Closed Meemaw closed 11 months ago
@Meemaw We recently (1.24.0) add support for temporality for our OTLP metrics. This is designed for use with metrics ingesters such as datadog who prefer aggregation deltas to cumulative (which is the OTEL default).
It may resolve the issues you are seeing. Sample configuration fragment:
...
metrics:
otlp:
temporality: delta
...
If you could try this and let us know if things improve, that would be helpful. As you note, it is difficult to debug/track, but we have found this improves reporting in the testing we have managed to perform.
@garypen will report how it goes.
There is actually 1 thing I noticed after the upgrade. apollo_router_session_count_total
metric is now reporting differently, showing negative values at times.
I think that's a different problem, because I've noticed that the apollo_router_session_count
values are odd even with cumulative
temporality.
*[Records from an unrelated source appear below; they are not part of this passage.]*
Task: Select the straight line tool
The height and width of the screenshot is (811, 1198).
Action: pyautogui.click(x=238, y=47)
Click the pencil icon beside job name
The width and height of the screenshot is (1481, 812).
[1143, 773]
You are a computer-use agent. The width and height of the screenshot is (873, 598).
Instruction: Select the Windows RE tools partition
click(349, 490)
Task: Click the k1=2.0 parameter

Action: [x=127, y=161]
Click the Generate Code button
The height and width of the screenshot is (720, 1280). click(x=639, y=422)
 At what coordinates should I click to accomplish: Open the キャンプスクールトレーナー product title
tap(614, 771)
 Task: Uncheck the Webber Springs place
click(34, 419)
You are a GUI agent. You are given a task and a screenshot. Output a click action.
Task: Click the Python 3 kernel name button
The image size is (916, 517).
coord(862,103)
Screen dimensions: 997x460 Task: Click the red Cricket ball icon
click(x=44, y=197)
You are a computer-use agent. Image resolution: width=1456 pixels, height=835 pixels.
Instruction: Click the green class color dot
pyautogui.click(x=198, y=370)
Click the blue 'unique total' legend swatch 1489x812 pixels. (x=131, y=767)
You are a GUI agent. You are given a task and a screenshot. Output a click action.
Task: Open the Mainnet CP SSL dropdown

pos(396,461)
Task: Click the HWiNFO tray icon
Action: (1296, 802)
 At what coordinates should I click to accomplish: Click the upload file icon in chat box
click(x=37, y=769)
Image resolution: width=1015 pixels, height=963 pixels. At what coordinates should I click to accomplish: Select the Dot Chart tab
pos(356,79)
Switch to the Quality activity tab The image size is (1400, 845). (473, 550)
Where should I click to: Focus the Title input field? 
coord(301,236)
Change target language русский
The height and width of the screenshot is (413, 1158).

I agree that it's more obvious with delta
. I'll file an issue for that.
Any updates on this, @Meemaw ? 😄
@abernix we still see metrics/traces disappearing after a while on v1.26.0.
@Meemaw That's disappointing. We have been using 1.26.0 with delta temporality successfully with datadog over the last couple of weeks.
@garypen That's only relevant for metrics, right? Also not seeing traces which shouldn't be affected by that change.
This is our config (in case you see anything wrong):
telemetry:
metrics:
common:
service_name: "${env.DD_SERVICE:-graphql-federation}"
otlp:
endpoint: "http://${env.DD_AGENT_HOST:-datadog}:4317"
temporality: delta
tracing:
trace_config:
service_name: "${env.DD_SERVICE:-graphql-federation}"
service_namespace: "${env.DD_ENV:-development}"
sampler: "${env.DD_TRACE_SAMPLE_RATE:-1}"
parent_based_sampler: true
attributes:
version: "${env.DD_VERSION:-development}"
otlp:
endpoint: "http://${env.DD_AGENT_HOST:-datadog}:4317"
We have some other services which are using the otlp grpc endpoint and they work without issues.
@Meemaw It is only relevant for metrics, but you wrote: "we still see metrics/traces disappearing after a while on v1.26.0." so I was commenting on the metrics part of that. I should probably have made that clear.
I can't see anything wrong with your config.
Just out of interest, are any of your other functional services written in rust
and using the opentelemetry-rust
crate?
@Meemaw It is only relevant for metrics, but you wrote: "we still see metrics/traces disappearing after a while on v1.26.0." so I was commenting on the metrics part of that. I should probably have made that clear.
I can't see anything wrong with your config.
Just out of interest, are any of your other functional services written in
rust
and using theopentelemetry-rust
crate?
No, others are in Go.
@garypen another observation. Metrics emitted by us (in a custom rust plugin) do not disappear.
This is blocked until #3601 is done, so track that one first if you're curious about progress. ;)
One other observation. I have noted that if there is no activity, for whatever reason, around a particular metric for a "while", then our datadog widget just stops reporting data. It's as though it is waiting for more data to arrive before it resumes graphing. Could this be part of the problem you are seeing @Meemaw ? i.e.: rather than metrics that you've previously seen disappearing, what you are seeing is that metrics suddenly stop being updated and then, maybe, later they are updated.
One other observation. I have noted that if there is no activity, for whatever reason, around a particular metric for a "while", then our datadog widget just stops reporting data. It's as though it is waiting for more data to arrive before it resumes graphing. Could this be part of the problem you are seeing @Meemaw ? i.e.: rather than metrics that you've previously seen disappearing, what you are seeing is that metrics suddenly stop being updated and then, maybe, later they are updated.
By no activity you mean router having no traffic and metrics not being emitted? We have constant high rps traffic, so this would not be the case.
@abernix @garypen this seems to be fixed on newer versions of router 🎉
Describe the bug After a while traces & some metrics stop being reported by the router using OTLP exporter ~ Datadog. The timing here varies, but is usually a few hours. Traces are always missing when this happens, while some metrics are still reported while others are not.
Example of metrics that are still reported:
Example of metrics that dissapear:
This happens on latest version, but has been happening for a long time (half a year at least). I suspect this is a bug in the router, because restarting the deployment always fixes the issue.
Its hard to reproduce this locally obviously, so this is more for tracking and getting information if anyone else is experiencing similar issues.